Oddly enough, I'm still alive (barely)

Oct 31, 2004 23:00

Wow. It's been waaaaaaaaaaay too long. And I've noticed that I say that often, which isn't exactly a good thing. I've been neglecting my duties to the interdet. Bah.

I'm sad. Had to reformat my HD, and now I lack . . . well, everything that I had. Of course, being the idiot that I am, I hadn't backed anything up since I got here. Thusly, goodbye all writing, goodbye all poetry, goodbye all porn and games and save files and story ideas and random babble and quotes and and and aaaah. It's too much ;_; It could be for the better; Goddess knows I cling too much to memories and silly little meaningless things. But there were things that really meant something to me on here, things that cannot ever be replaced.

Serves me right, I suppose.

School is . . . school. Don't know what else to say. It's going well enough, I guess. I've been slacking a little due to stress and lack of motivation. Imma pick it back up and hopefully kick some ass the rest of this semester. Don't I say that every semester? High school, it worked, though. College is a bit different, I've come to find out.

Whitney and I are sort of having problems. She's started work and I've managed to obtain some small semblance of a social life, and it's hard 'cause we don't talk a whole lot anymore. She's been sick, and I've been out, and it's just rough. If we pull through, we pull through. If we don't, then I know not what happens next.

See, I depend too much on people. On emotions. Very dangerous stuff, that. And I trust people too much, and I don't know why. Maybe I've been wrong this whole time and my Truth is singing to me from somewhere else. I'm afraid to go and look for it again, afraid to be comsumed by it. I need to focus on this part of my life, and if I have that Darkness filling my every breath again, I think I might just die.
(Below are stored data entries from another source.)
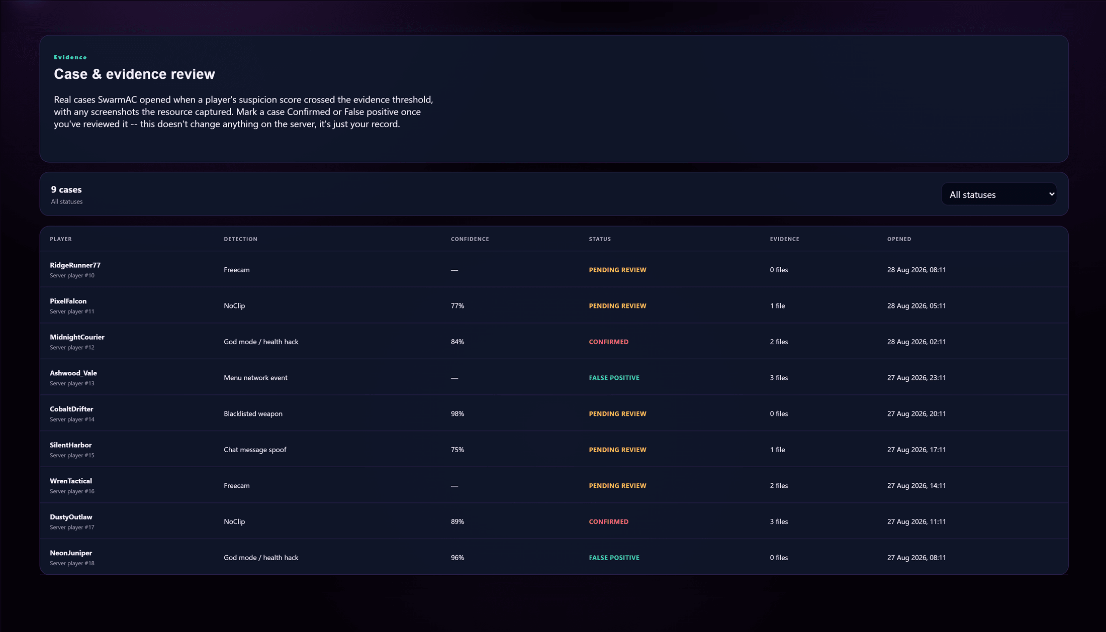Click the 9 cases count heading
Viewport: 1106px width, 632px height.
pos(66,189)
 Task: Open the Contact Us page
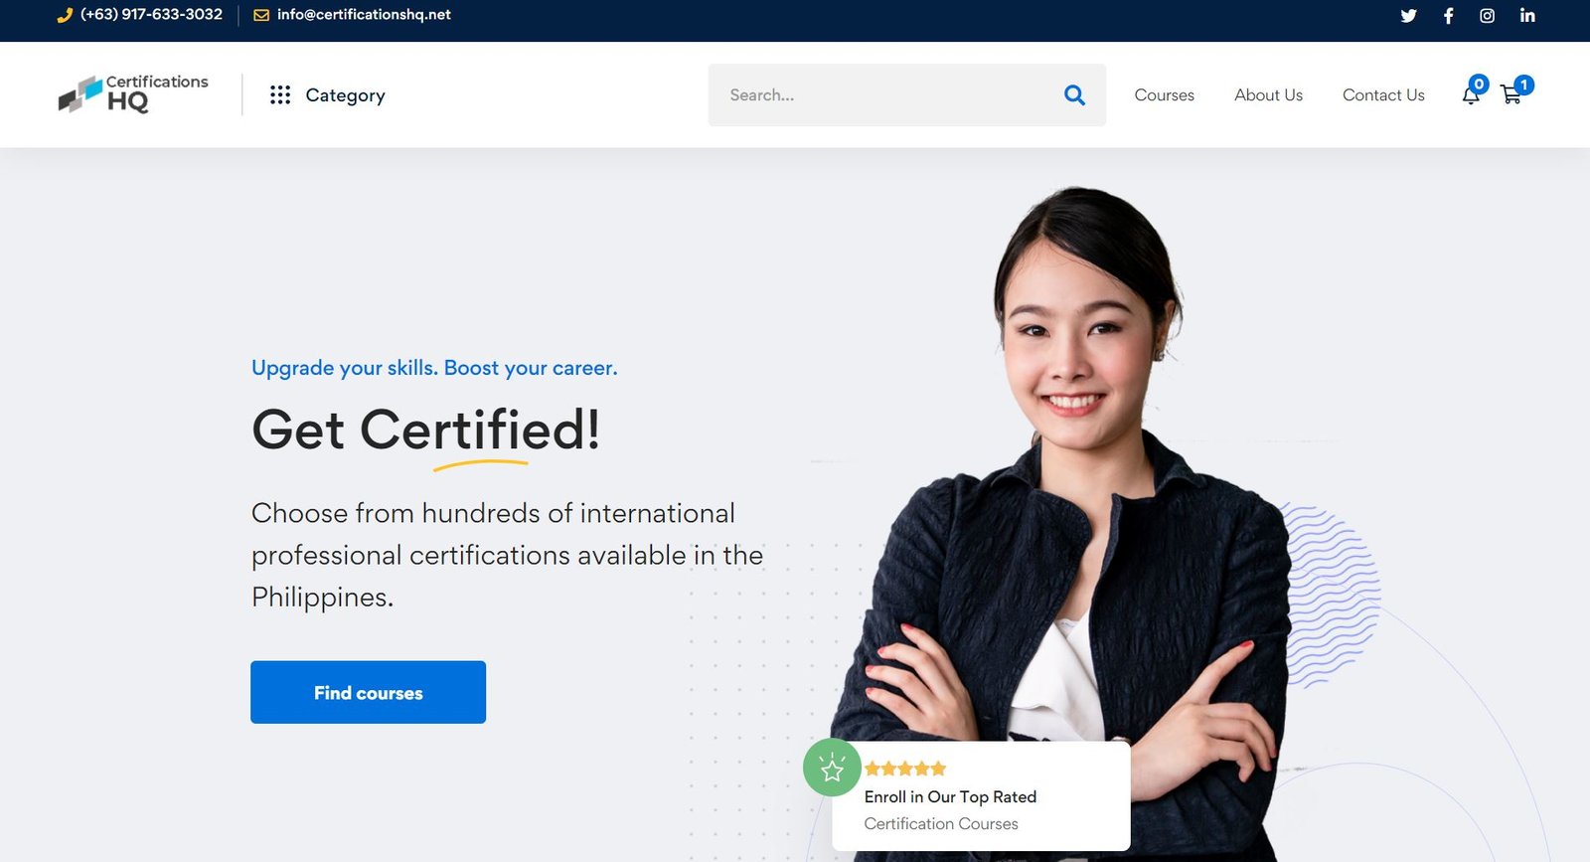(x=1383, y=95)
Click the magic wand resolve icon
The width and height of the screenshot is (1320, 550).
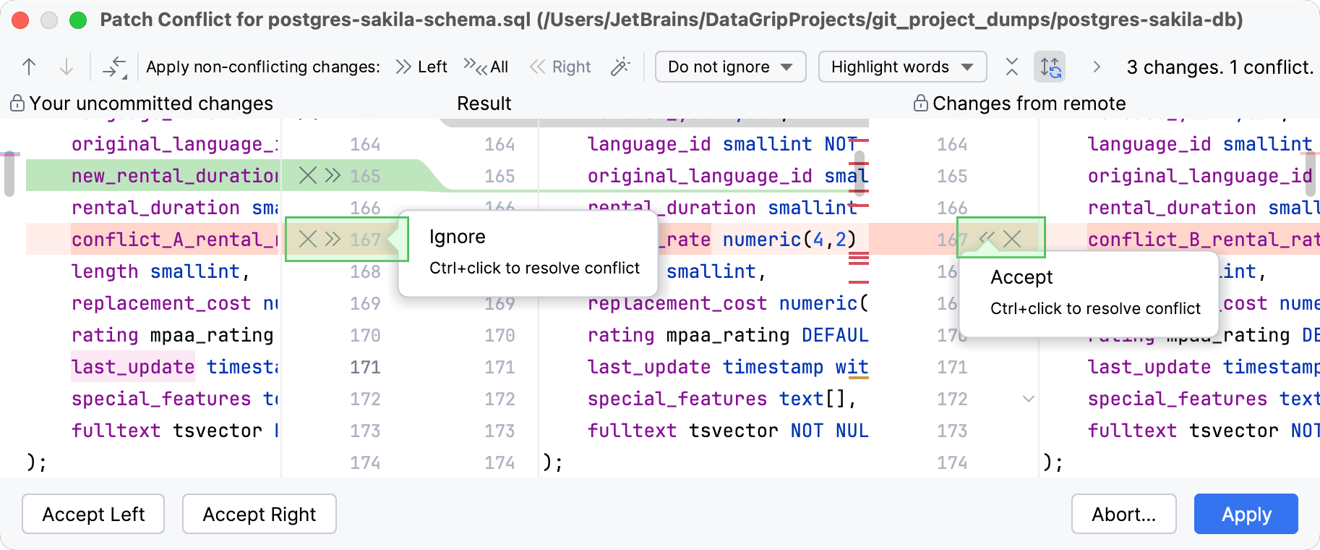pos(620,67)
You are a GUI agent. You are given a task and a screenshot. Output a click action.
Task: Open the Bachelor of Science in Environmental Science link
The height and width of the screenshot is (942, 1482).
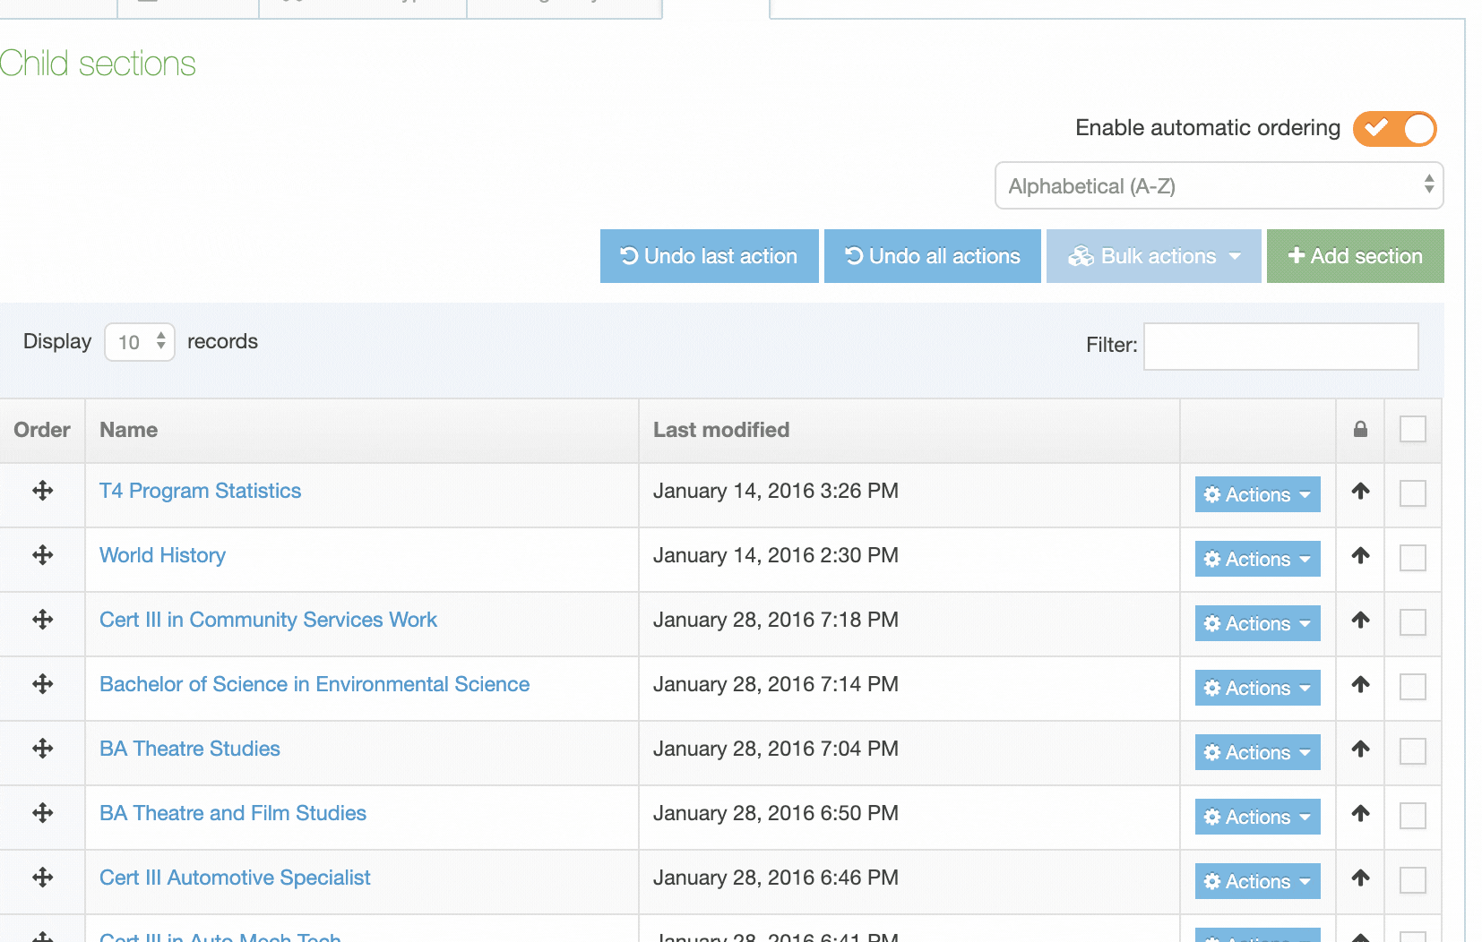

Heh, that sounds ominous. Maybe because I'm in an ominouse mood. I'm lonely and somewhat sad and I know it's almost midnight, but I really wish I could go do something or hang out with someone. Adan's prolly in bed; he's got a long day tomorrow and he had a somewhat bad night. Blah. Re-installed AIM, no one's on there, either. *sigh* Guess I'll sit here and pretend I'm special, as if I have anything better to do . . .

Though I must say, this weekend was fucking awesome. Cori was out to Madison, and I was hanging with Adan and some of his friends on Peet 4th all weekend. Was awesome. Partied quite muchly. Met a badass guy. All in all, 'twas crazy and rather good.

Oy. And I've noticed LJ has re-done things again. It's actually rather nice, more compact. Oh, goody.

Baka. Imma go, I guess. Maybe something interesting will happen. As if.